> _練習問題_:
[A] ChatGPT 5の翻訳能力を扱った本文を、2文で要約しなさい。
[B] ChatGPT 5の翻訳能力を扱った本文を、最後の文の後から書き継ぎなさい。

ChatGPT 5の翻訳能力と、利用可能性について
本記事の3行要約
ChatGPT 5 は過去モデルよりも滑らかな翻訳を行えるようになったが、加点要素は増えていない。
標準的な翻訳は安定している一方、訳調やスタイル指定をすると原文からの乖離や誤解が生じやすい。通常の翻訳でも誤訳は起こり得るため注意が必要。
日常的な翻訳や補助用途には有用だが、ローカリゼーションや創作性の高い翻訳(トランスクリエーション)では特に注意が必要。
これまで ChatGPT や Claude、Grok などの翻訳能力について追跡してきましたが、ChatGPT 5 が利用可能になったこと、この登場によって過去のモデルが利用できなくなり ChatGPT 5 におよそ統一されていることから、改めて翻訳能力のテストをしました。過去のモデルとの比較については【こちら】をご確認ください。
傾向としてはこれまでと変わらず
ツール的な結論としては、翻訳ツールとしてベストプラクティスに従うなら DeepL をメインに使えばOKですが、デスクトップアプリが出てきたことから、正しく使うなら ChatGPT をメインの翻訳ツールにすることも充分検討されるようになってきたというイメージです。

> _記録一覧_:
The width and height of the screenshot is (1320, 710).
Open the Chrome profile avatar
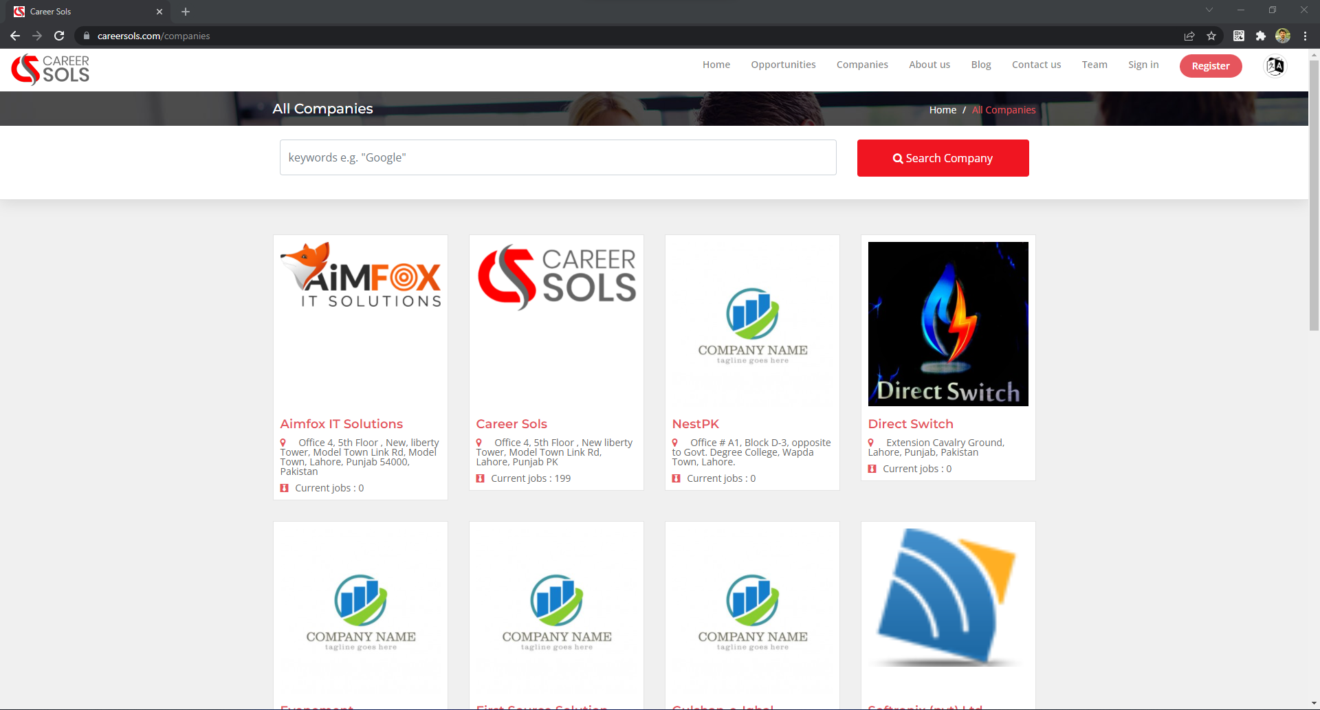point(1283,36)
--
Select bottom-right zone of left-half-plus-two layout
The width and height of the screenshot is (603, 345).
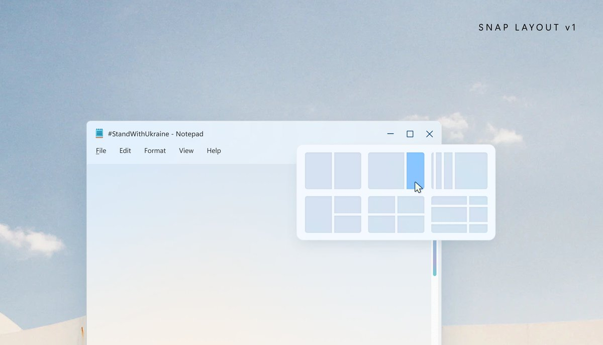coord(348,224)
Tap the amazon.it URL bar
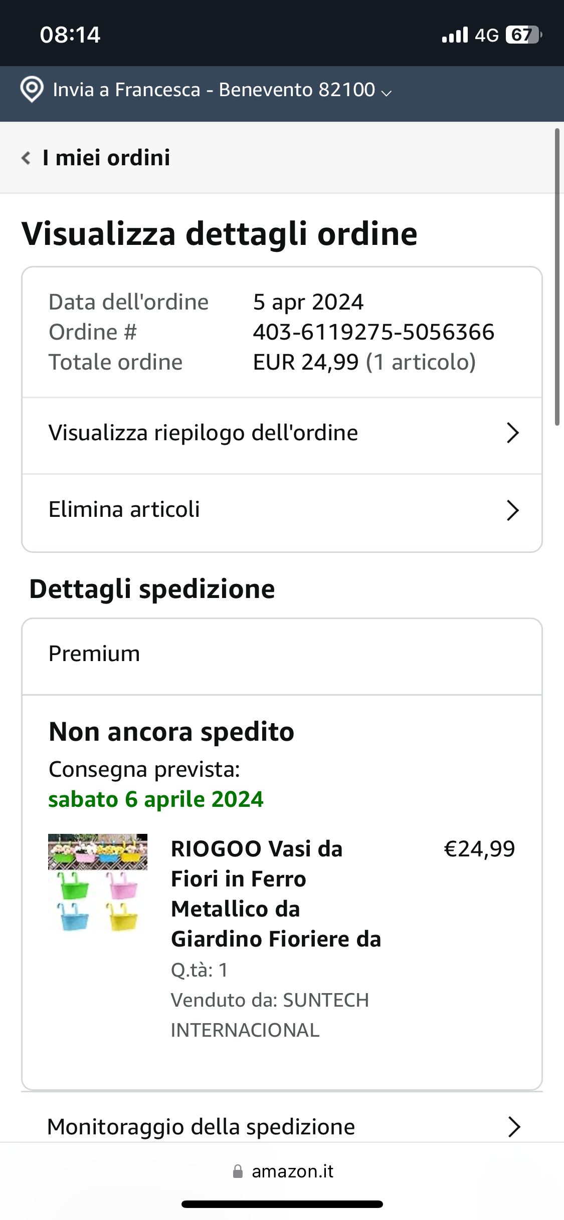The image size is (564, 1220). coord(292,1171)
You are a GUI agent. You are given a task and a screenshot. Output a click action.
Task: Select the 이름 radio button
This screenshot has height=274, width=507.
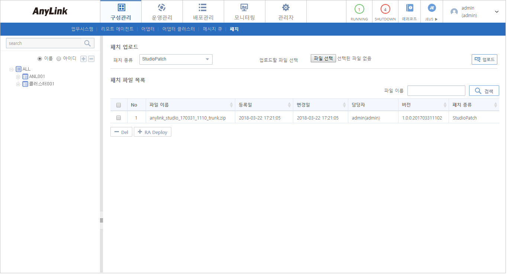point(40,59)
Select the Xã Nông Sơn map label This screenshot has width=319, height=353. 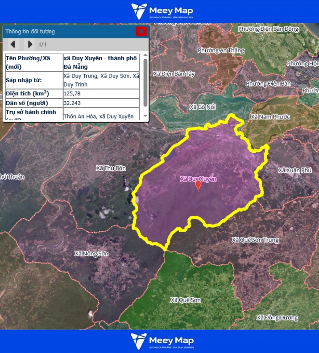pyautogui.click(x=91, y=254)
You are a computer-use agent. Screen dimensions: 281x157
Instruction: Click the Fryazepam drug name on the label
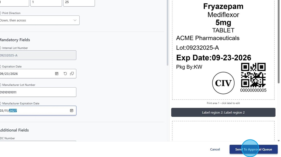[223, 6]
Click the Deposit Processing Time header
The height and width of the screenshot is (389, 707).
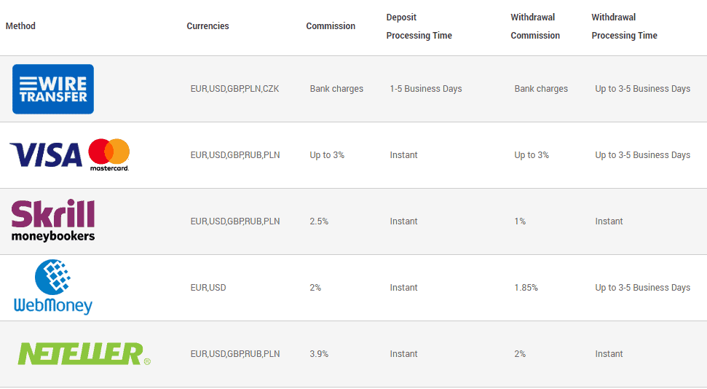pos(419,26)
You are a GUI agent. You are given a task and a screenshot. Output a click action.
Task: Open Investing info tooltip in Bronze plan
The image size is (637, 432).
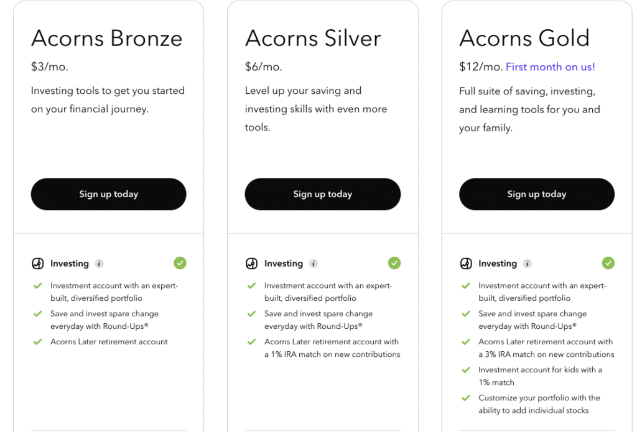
...
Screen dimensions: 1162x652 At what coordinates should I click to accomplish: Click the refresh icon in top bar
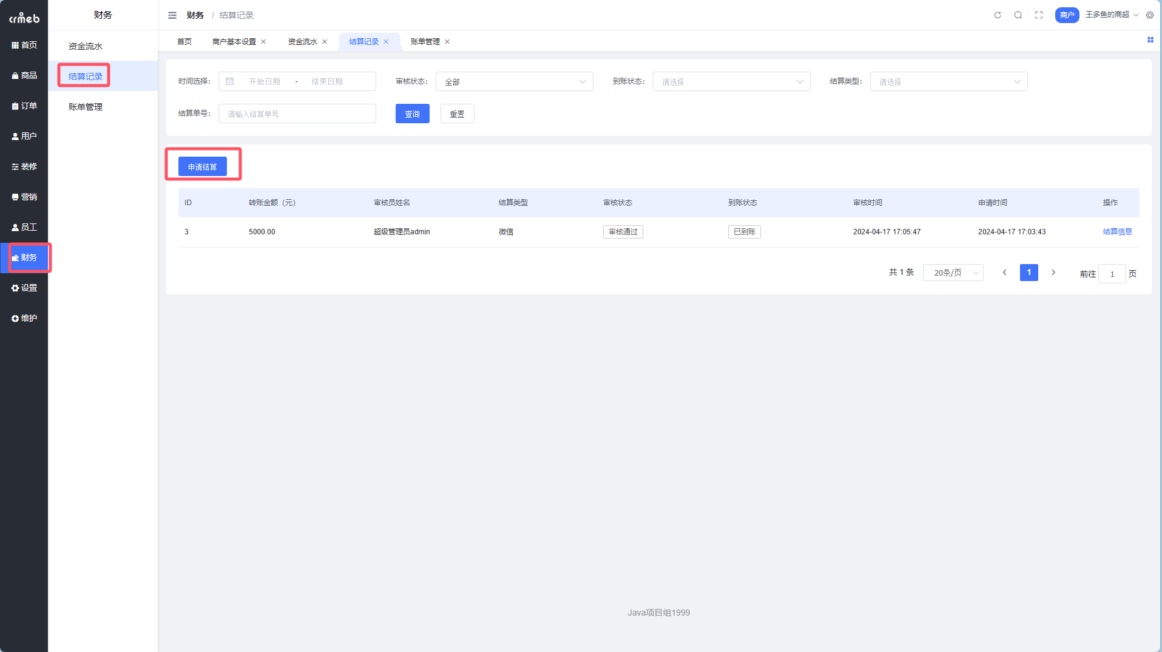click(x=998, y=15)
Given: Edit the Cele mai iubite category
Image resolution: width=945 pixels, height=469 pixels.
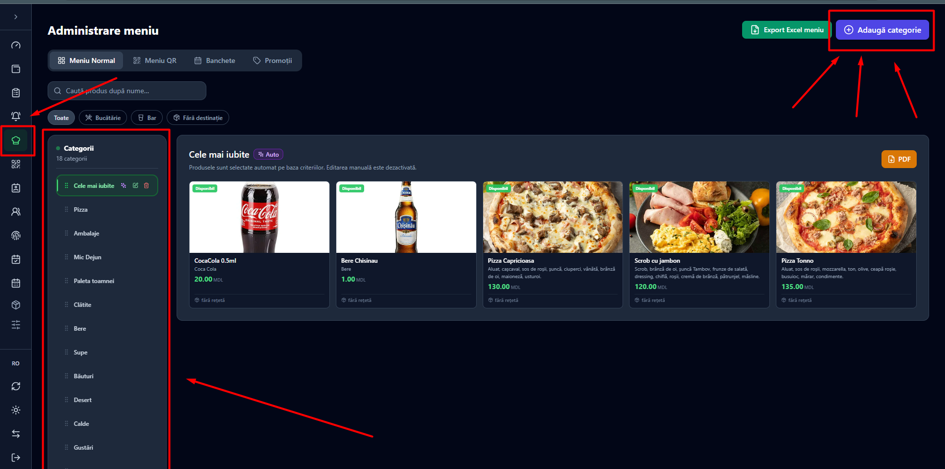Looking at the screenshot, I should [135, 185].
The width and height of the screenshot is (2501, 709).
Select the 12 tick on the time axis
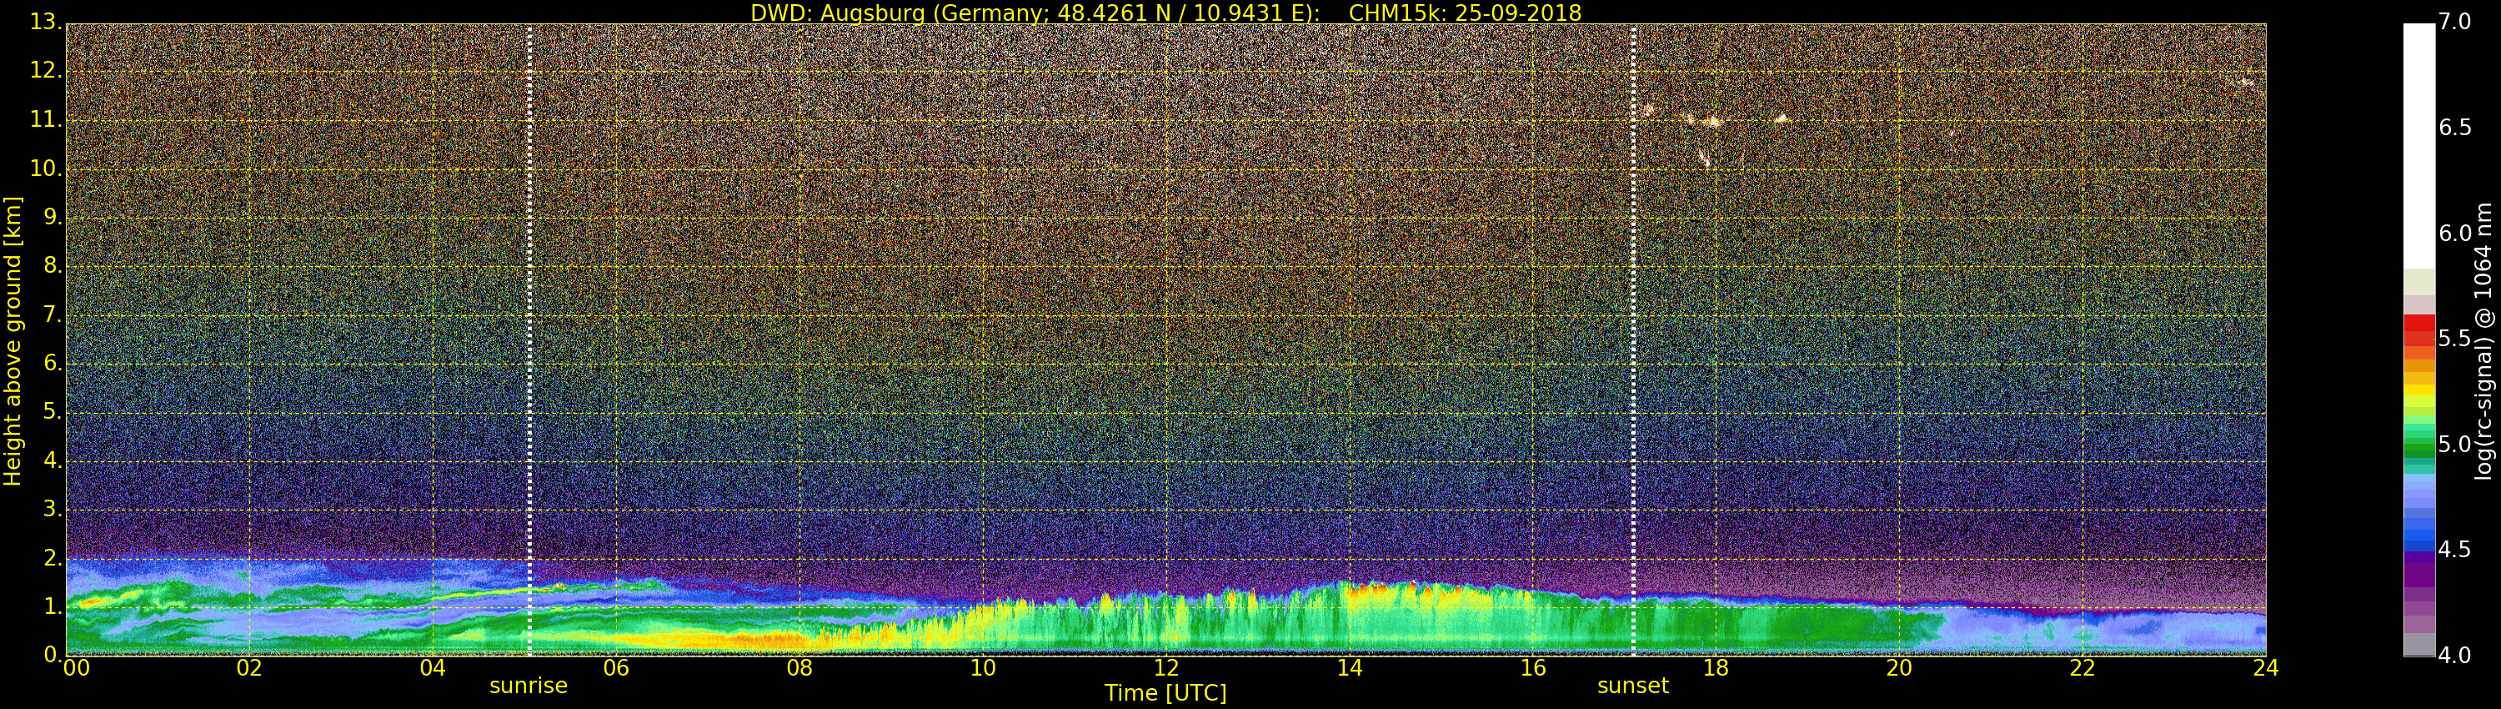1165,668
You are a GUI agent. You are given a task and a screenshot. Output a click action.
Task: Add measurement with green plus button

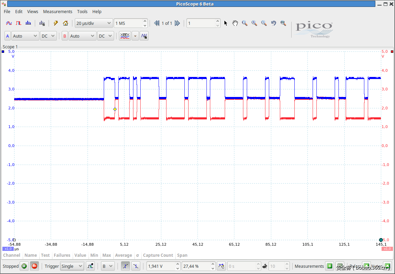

> _解答一覧_:
[A] ChatGPT 5は過去モデルより滑らかに翻訳できるようになったが、訳調やスタイルを指定すると原文からの乖離や誤解が生じやすく、通常の翻訳でも誤訳は起こり得る。日常的な翻訳や補助用途には有用である一方、ローカリゼーションやトランスクリエーションでは特に注意が必要だが、デスクトップアプリの登場により、正しく使えばChatGPTをメインの翻訳ツールにすることも充分検討されるようになってきた。

[B]
翻訳能力については、以前の記事で仮説を立てた通り、やはり加点要素がありません。しかし非常に滑らかでスムーズな訳出ができるようになっているので、減点要素の少ない訳であるとは言えるかと思います(その分、エラーを探すのは難しくもなっています)。また、原文を『理解』して翻訳しているわけではないので、人間の翻訳者であれば考慮するべき点が考慮されずに翻訳されている点も変化はありません。例えば上記リンク先の『フロリオグラフィー』の記事について、『花言葉』という言葉を用いることは通常イメージされる占い的意味での『花言葉』と混同してしまうため慎重になるべきですが、特に配慮なく使われています。
総じて見ると、過去のモデルの粗が取れた印象で、これまでと比較するとより『それっぽい』翻訳が可能になっていることが期待されます。そのため、これまで ChatGPT を翻訳に利用していた人にとって、特殊なケースでなければ、今回のアップデートでそれが覆されることはないでしょう。
訳調の指定
以前に Grok の翻訳能力をチェックした際、訳調の指定について調査をしたことがありました。今回は最新版のモデルということで、ChatGPT 5 がスタイルの使い分けをどこまでできるかをチェックしてみました。
まず原文となる翻訳がこちらです。
この時点での日本語訳は原文と比較しても同じ意味になっていて、『正しい』翻訳であると評価できます。
興味深い点として、原文では translate と動詞になっている部分が、日本語では『翻訳』と名詞化しています。こうした品詞の変更は通常の翻訳としても起こることなのですが、ここで気になるのは『その翻訳』の『その』がどこから来たものかということです。原文には、that translation という記載はありません。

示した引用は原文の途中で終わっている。